Stored records

========================================================================

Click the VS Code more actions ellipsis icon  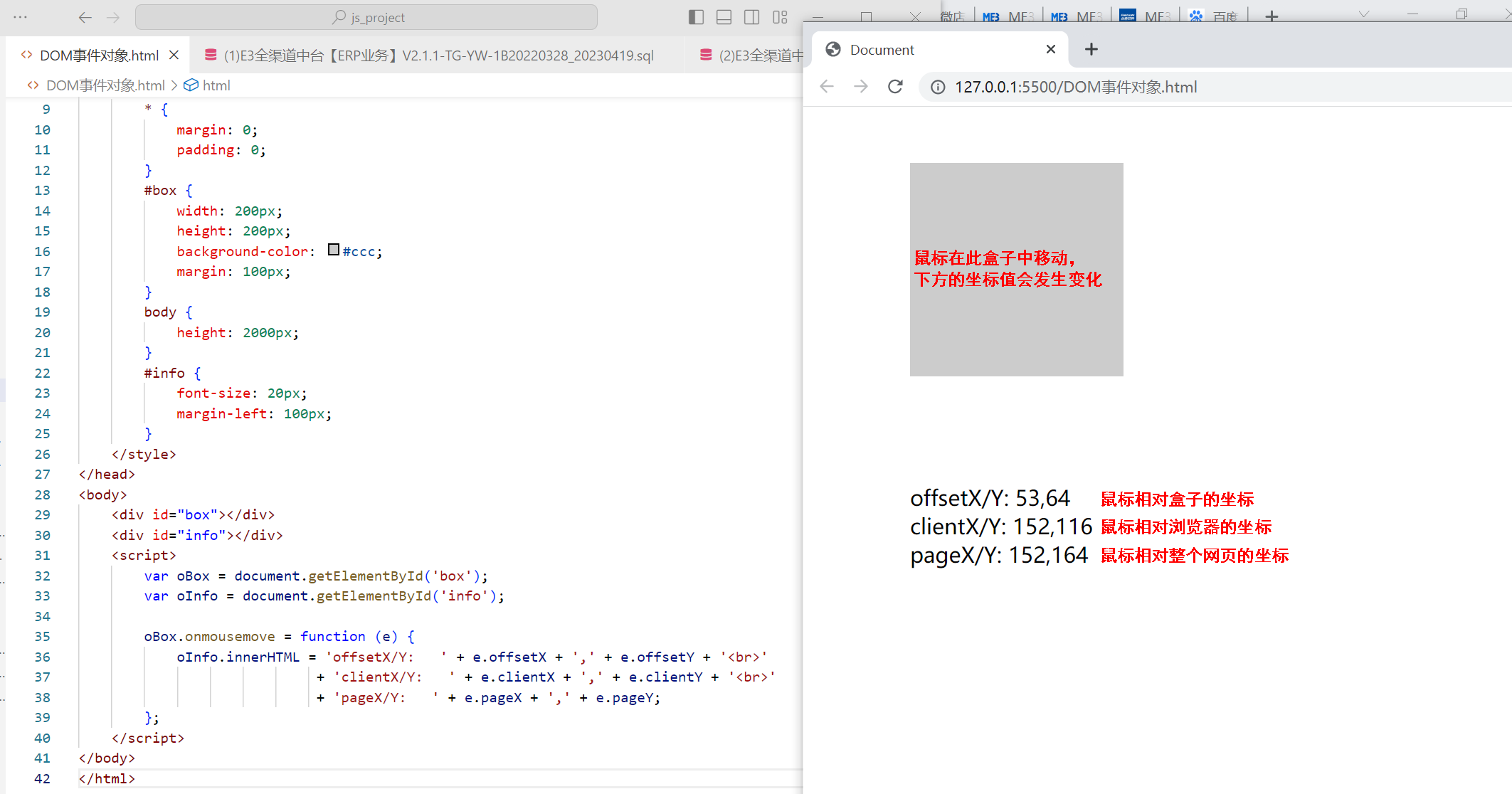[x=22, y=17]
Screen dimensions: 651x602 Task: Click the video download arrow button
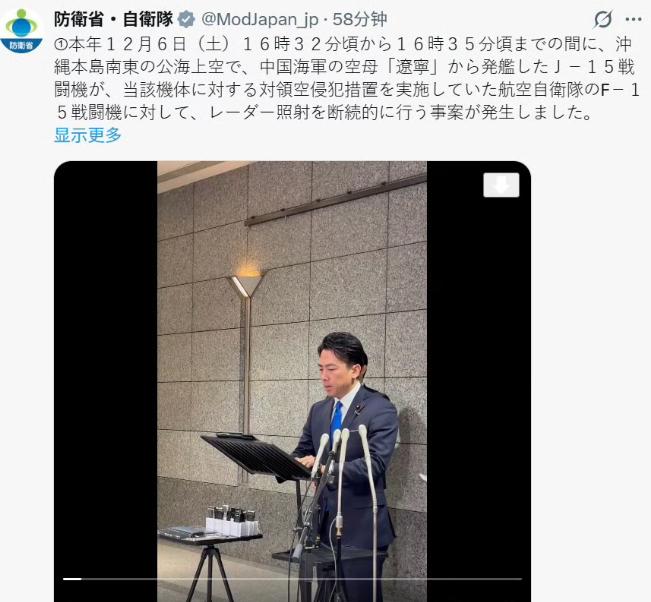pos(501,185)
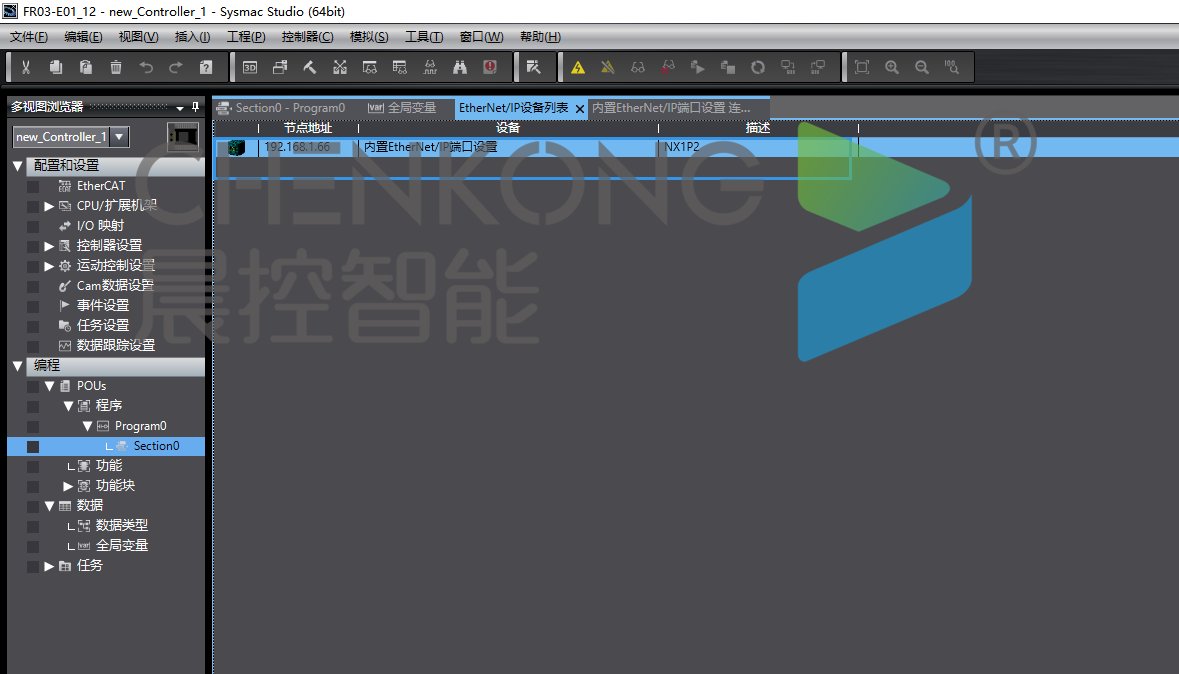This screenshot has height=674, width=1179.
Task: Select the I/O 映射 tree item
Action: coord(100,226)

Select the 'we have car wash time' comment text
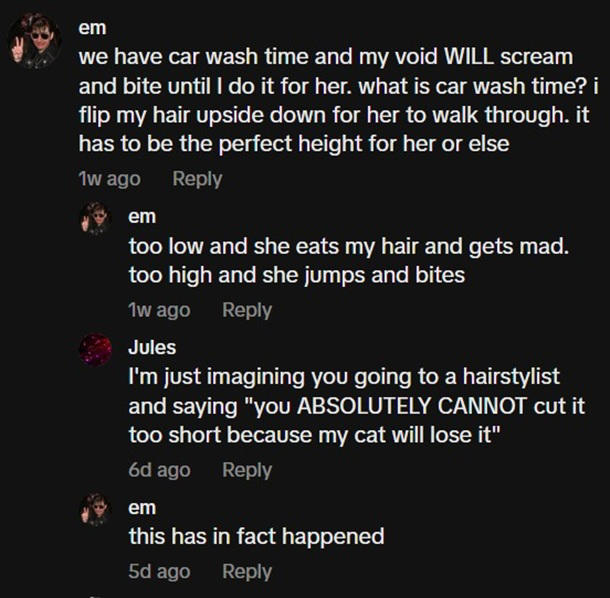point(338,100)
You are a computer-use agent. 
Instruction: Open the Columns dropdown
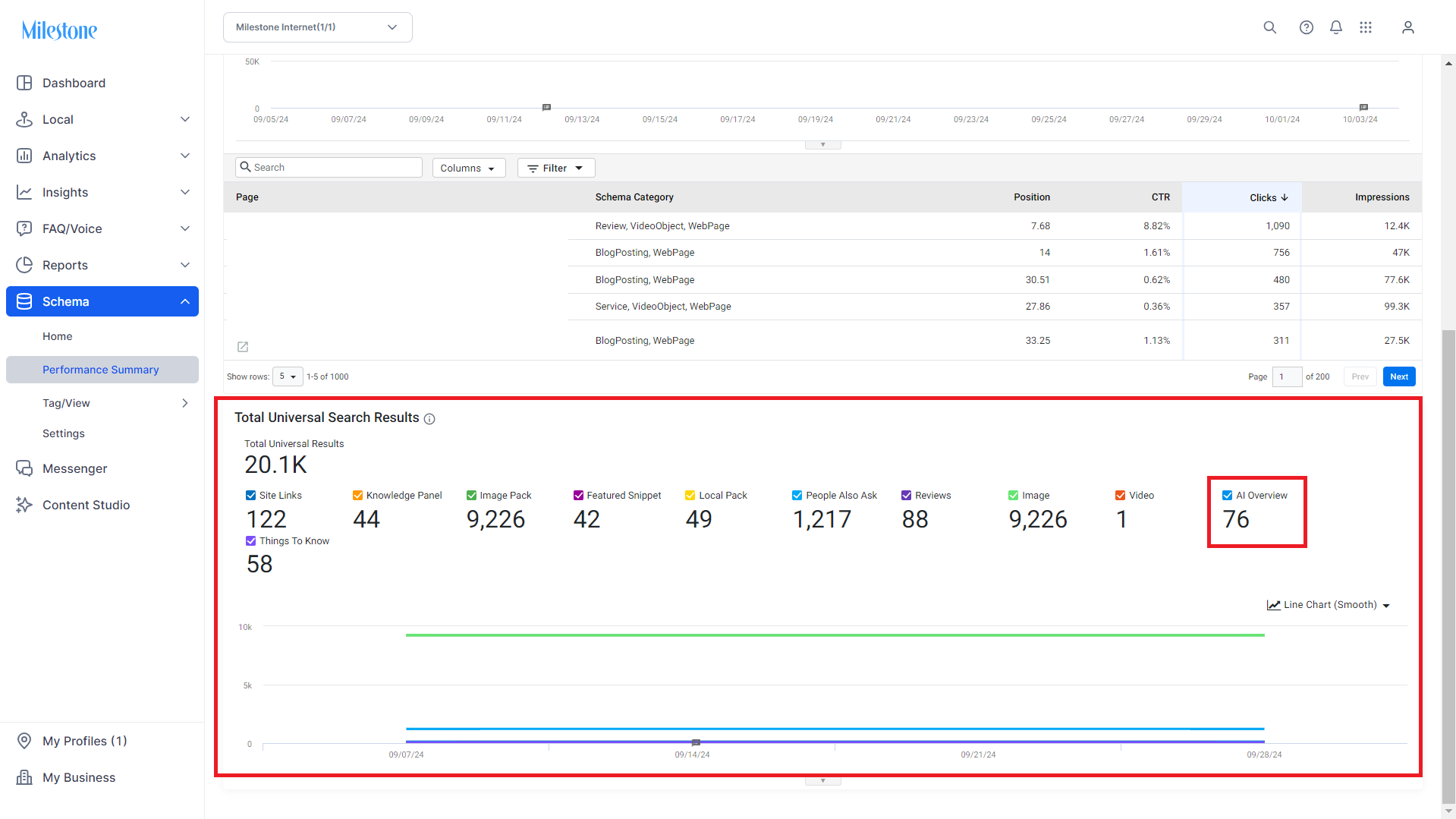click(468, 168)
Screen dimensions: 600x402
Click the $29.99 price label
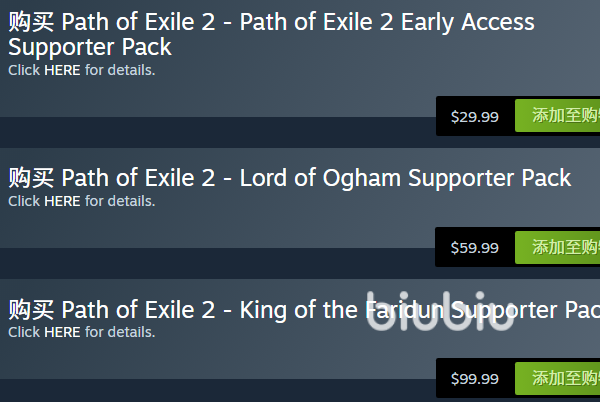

========================================================================

* **The problem**
Give back exactly the lines from the one with "Screen dimensions: 600x402" through the end of the records above, inclusive, and omit any pictures.

* **Response for this exercise**
Screen dimensions: 600x402
Click the $29.99 price label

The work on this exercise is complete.